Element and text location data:
%%

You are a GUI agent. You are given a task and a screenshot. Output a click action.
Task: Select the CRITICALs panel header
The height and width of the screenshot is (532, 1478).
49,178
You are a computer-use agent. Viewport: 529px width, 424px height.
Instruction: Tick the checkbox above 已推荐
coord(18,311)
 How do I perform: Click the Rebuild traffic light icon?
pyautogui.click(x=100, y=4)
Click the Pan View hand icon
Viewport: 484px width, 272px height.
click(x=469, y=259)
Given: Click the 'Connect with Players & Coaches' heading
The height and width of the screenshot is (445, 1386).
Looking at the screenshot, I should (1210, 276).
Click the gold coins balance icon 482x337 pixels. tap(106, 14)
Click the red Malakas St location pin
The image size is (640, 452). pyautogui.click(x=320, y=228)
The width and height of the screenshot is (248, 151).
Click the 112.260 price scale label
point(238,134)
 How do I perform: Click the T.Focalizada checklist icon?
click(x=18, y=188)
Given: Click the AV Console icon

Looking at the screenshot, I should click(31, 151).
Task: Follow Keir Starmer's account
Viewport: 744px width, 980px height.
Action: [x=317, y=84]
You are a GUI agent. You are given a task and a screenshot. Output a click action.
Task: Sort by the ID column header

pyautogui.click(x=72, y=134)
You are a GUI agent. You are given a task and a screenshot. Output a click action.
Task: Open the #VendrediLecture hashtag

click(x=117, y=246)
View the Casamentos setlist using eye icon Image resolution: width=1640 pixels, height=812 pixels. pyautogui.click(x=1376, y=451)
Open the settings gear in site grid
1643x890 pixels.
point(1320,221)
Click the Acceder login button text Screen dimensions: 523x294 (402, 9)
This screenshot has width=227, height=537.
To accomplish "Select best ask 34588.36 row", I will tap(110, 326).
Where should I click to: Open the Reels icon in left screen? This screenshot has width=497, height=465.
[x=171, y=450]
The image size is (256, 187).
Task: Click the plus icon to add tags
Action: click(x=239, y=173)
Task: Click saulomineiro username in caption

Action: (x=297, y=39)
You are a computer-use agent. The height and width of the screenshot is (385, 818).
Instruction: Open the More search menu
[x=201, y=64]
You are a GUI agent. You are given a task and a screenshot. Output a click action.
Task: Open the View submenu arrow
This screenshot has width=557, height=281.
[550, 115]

%%

To do: Copy out every line of the data above, character for character.

Solved problem:
You are a GUI agent. You are given a task and a screenshot. Output a click action.
Task: Select the CRITICALs panel header
The height and width of the screenshot is (532, 1478).
49,178
You are a computer-use agent. Viewport: 529px width, 424px height.
Instruction: Tick the checkbox above 已推荐
coord(18,311)
 How do I perform: Click the Rebuild traffic light icon?
pyautogui.click(x=100, y=4)
Click the Pan View hand icon
Viewport: 484px width, 272px height.
click(x=469, y=259)
Given: Click the 'Connect with Players & Coaches' heading
The height and width of the screenshot is (445, 1386).
Looking at the screenshot, I should (1210, 276).
Click the gold coins balance icon 482x337 pixels. tap(106, 14)
Click the red Malakas St location pin
The image size is (640, 452). pyautogui.click(x=320, y=228)
The width and height of the screenshot is (248, 151).
Click the 112.260 price scale label
point(238,134)
 How do I perform: Click the T.Focalizada checklist icon?
click(x=18, y=188)
Given: Click the AV Console icon

Looking at the screenshot, I should click(31, 151).
Task: Follow Keir Starmer's account
Viewport: 744px width, 980px height.
Action: [x=317, y=84]
You are a GUI agent. You are given a task and a screenshot. Output a click action.
Task: Sort by the ID column header

pyautogui.click(x=72, y=134)
You are a GUI agent. You are given a task and a screenshot. Output a click action.
Task: Open the #VendrediLecture hashtag

click(x=117, y=246)
View the Casamentos setlist using eye icon Image resolution: width=1640 pixels, height=812 pixels. pyautogui.click(x=1376, y=451)
Open the settings gear in site grid
1643x890 pixels.
point(1320,221)
Click the Acceder login button text Screen dimensions: 523x294 (402, 9)
This screenshot has width=227, height=537.
To accomplish "Select best ask 34588.36 row", I will tap(110, 326).
Where should I click to: Open the Reels icon in left screen? This screenshot has width=497, height=465.
[x=171, y=450]
The image size is (256, 187).
Task: Click the plus icon to add tags
Action: click(x=239, y=173)
Task: Click saulomineiro username in caption

Action: (x=297, y=39)
You are a computer-use agent. The height and width of the screenshot is (385, 818).
Instruction: Open the More search menu
[x=201, y=64]
You are a GUI agent. You are given a task and a screenshot. Output a click action.
Task: Open the View submenu arrow
This screenshot has width=557, height=281.
[550, 115]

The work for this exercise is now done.